Question

Prove that $1.2+2.3+.......n(n+1)$=$\frac{n(n+1)(n+2)}{3}$ in mathematical induction.

Answer 1

We shall prove the result by principle of mathematical induction.

checking for $n=1$,

$LHS:1.2=2$

$RHS:\frac{1}{3}\times 1\times 2\times 3=2$.

Hence true for $n=1$

Let us assume the result is true for $n=k$ ie.,

$1.2+2.3+.....k(k+1)=\frac{1}{3}\times k\times (k+1)\times (k+2)$

We shall prove the result to be true for $n=k+1$.

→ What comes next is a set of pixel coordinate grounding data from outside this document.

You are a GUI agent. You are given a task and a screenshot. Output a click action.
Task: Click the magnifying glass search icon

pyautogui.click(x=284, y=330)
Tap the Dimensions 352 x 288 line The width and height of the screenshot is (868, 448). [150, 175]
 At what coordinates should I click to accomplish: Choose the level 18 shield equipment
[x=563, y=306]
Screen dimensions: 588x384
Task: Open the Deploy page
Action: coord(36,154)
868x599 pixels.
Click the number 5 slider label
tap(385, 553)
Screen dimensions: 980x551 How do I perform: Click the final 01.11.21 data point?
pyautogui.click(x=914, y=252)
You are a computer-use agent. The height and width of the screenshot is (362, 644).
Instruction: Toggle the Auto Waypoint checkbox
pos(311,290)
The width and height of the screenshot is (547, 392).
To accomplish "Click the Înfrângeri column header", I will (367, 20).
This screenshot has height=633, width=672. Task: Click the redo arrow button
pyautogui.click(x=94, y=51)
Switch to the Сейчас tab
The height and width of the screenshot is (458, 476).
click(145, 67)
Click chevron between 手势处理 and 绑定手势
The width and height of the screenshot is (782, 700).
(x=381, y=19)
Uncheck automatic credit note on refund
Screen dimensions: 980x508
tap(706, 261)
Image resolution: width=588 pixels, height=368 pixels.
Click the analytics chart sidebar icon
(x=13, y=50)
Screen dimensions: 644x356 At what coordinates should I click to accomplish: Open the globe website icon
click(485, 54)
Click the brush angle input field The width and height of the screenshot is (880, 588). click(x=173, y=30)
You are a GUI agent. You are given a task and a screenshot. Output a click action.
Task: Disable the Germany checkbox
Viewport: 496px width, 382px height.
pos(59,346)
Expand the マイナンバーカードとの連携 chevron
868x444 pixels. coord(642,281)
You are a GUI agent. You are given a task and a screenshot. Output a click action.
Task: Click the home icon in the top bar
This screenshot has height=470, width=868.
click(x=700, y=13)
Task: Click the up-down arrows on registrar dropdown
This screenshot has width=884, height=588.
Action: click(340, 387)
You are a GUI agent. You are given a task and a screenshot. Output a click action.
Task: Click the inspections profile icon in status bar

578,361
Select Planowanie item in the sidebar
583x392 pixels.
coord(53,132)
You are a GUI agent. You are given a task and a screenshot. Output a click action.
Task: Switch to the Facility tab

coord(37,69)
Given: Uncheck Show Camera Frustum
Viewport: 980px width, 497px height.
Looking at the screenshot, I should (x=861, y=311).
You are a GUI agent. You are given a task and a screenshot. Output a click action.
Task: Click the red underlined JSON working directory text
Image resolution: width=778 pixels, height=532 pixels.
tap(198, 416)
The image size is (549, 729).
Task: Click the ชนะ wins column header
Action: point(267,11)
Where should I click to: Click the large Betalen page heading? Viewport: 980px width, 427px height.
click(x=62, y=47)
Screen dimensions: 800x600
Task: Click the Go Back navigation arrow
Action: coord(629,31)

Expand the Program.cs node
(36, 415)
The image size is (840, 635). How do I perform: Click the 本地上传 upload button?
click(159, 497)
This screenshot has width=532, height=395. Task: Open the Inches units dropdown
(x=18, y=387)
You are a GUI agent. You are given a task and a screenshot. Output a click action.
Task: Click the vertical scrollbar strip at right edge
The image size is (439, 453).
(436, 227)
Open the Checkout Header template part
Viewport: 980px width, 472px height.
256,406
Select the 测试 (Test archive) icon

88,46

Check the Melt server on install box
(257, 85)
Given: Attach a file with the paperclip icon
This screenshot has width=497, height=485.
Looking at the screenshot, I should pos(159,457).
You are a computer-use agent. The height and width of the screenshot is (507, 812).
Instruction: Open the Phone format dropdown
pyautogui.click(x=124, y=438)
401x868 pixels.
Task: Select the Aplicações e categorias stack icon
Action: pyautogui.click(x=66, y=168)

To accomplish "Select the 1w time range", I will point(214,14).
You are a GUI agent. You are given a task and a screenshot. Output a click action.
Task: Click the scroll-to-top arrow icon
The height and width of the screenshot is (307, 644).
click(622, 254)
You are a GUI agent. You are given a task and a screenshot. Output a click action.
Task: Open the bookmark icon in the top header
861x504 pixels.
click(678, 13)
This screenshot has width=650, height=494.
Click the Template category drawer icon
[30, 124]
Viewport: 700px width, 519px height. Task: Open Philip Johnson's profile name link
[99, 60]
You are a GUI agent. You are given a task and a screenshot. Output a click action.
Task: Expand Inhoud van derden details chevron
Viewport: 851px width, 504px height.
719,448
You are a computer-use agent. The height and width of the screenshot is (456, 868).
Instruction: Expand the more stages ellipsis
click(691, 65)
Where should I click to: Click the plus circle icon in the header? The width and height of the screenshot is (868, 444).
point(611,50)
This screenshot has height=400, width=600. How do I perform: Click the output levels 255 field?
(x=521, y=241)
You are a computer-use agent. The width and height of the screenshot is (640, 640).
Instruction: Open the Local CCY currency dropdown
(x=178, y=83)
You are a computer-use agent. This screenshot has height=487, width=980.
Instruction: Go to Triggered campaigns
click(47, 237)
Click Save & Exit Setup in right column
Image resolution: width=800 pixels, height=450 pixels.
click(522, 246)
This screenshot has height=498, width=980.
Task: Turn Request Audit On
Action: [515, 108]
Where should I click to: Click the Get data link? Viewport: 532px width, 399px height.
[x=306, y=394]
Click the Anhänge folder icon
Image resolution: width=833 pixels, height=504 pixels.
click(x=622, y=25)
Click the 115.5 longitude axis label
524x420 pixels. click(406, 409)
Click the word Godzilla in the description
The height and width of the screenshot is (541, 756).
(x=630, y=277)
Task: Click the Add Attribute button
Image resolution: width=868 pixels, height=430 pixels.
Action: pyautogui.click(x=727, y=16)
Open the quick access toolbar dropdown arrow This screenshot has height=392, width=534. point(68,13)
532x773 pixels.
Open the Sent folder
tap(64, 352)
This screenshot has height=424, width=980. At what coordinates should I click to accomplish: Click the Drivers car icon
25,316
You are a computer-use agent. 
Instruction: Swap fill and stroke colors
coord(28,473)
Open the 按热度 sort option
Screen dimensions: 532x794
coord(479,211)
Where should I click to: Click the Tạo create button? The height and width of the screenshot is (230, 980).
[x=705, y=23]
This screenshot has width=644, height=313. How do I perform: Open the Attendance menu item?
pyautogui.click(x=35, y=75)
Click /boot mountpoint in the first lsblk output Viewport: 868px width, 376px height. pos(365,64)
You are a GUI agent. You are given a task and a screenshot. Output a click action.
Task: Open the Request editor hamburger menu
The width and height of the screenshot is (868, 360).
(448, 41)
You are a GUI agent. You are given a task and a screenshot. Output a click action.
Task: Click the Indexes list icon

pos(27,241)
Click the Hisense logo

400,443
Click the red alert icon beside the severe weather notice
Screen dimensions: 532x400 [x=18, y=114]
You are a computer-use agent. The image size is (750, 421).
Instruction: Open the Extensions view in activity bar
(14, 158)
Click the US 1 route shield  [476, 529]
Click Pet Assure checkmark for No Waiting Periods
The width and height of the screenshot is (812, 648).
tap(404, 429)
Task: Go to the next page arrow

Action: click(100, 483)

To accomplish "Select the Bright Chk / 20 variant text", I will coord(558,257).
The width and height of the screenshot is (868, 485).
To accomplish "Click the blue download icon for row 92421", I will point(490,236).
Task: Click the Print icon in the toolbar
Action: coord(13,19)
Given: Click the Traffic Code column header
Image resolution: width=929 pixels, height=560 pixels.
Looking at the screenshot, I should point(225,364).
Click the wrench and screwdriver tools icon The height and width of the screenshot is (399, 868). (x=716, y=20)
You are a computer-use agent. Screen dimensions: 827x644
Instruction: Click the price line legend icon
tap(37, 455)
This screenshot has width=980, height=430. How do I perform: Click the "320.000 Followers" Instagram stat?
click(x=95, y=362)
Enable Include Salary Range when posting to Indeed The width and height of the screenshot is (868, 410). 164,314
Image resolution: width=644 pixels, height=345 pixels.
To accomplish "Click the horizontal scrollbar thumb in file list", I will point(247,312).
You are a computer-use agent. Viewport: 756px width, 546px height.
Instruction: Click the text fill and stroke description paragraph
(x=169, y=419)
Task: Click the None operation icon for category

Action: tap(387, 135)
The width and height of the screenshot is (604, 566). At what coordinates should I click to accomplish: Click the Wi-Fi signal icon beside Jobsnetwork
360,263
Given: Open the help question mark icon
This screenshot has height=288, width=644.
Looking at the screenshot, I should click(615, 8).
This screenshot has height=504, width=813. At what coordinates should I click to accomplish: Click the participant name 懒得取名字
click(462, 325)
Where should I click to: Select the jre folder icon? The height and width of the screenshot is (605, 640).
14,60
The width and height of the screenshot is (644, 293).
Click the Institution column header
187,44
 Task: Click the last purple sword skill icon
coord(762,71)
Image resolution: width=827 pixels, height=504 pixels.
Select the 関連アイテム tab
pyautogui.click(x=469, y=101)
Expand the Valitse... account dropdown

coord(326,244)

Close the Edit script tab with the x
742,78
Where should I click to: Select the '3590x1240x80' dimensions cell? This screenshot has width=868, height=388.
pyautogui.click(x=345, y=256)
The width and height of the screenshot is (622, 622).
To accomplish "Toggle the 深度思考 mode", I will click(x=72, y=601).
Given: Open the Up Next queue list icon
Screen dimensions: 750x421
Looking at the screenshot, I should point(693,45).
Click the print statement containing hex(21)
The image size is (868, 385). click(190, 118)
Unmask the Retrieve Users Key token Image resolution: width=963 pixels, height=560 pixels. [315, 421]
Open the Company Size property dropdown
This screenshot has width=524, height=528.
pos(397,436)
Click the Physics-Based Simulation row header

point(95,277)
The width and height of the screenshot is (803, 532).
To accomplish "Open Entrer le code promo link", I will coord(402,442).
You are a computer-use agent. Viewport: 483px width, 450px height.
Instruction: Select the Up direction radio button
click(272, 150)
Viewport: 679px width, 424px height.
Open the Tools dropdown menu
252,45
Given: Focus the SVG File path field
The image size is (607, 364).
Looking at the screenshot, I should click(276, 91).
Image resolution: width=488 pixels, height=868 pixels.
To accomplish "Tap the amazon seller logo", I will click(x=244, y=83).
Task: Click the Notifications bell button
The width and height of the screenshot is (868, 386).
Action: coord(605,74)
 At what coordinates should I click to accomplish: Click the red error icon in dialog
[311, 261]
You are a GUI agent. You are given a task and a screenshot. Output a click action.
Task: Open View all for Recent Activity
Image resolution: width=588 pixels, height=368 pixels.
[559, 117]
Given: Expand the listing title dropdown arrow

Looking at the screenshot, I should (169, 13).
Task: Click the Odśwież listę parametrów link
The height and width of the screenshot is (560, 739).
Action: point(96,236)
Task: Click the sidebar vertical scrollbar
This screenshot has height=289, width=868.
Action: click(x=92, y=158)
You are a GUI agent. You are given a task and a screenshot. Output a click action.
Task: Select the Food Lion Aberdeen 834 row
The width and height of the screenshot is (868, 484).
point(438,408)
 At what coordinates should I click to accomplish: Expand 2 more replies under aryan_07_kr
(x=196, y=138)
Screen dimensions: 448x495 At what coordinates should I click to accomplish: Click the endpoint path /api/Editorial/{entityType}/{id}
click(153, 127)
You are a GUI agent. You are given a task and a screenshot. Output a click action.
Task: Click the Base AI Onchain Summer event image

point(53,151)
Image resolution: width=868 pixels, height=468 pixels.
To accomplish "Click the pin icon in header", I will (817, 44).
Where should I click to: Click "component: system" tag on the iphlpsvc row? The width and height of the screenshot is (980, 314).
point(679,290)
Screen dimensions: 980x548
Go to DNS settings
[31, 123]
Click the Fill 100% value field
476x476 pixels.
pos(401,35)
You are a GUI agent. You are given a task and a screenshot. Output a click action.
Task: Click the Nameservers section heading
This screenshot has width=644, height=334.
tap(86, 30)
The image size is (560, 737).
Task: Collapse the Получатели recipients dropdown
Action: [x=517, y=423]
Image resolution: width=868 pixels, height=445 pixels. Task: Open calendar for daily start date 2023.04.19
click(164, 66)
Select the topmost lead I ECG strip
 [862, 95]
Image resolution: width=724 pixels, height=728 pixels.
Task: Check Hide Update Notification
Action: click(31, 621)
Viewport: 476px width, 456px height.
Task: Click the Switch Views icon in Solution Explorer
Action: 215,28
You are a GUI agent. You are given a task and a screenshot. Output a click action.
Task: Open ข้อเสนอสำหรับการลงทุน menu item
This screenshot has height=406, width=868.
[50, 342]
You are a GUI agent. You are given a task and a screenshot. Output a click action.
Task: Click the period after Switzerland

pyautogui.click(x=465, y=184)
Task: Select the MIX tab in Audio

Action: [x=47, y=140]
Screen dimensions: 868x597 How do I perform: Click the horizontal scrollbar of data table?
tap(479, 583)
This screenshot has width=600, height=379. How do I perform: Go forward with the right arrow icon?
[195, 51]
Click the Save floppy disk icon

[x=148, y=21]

that is, to prove $1.2+2.3.....+k(k+1)+(k+1)(k+2)=\frac{1}{3}(k+1)(k+2)(k+3)$

consider $LHS:1.2+2.3.....+k(k+1)+(k+1)(k+2)$

$=\frac{1}{3}\times k\times (k+1)\times (k+2)+(k+1)(k+2)$

$=(k+1)(k+2)\left[\frac{1}{3}\right(k+1\left)\right]$

$=(k+1)(k+2)(k+3)\frac{1}{3}$

$=RHS$.

Hence the result holds for $n=k+1$.

Hence proof is complete by PMI and therefore the result holds.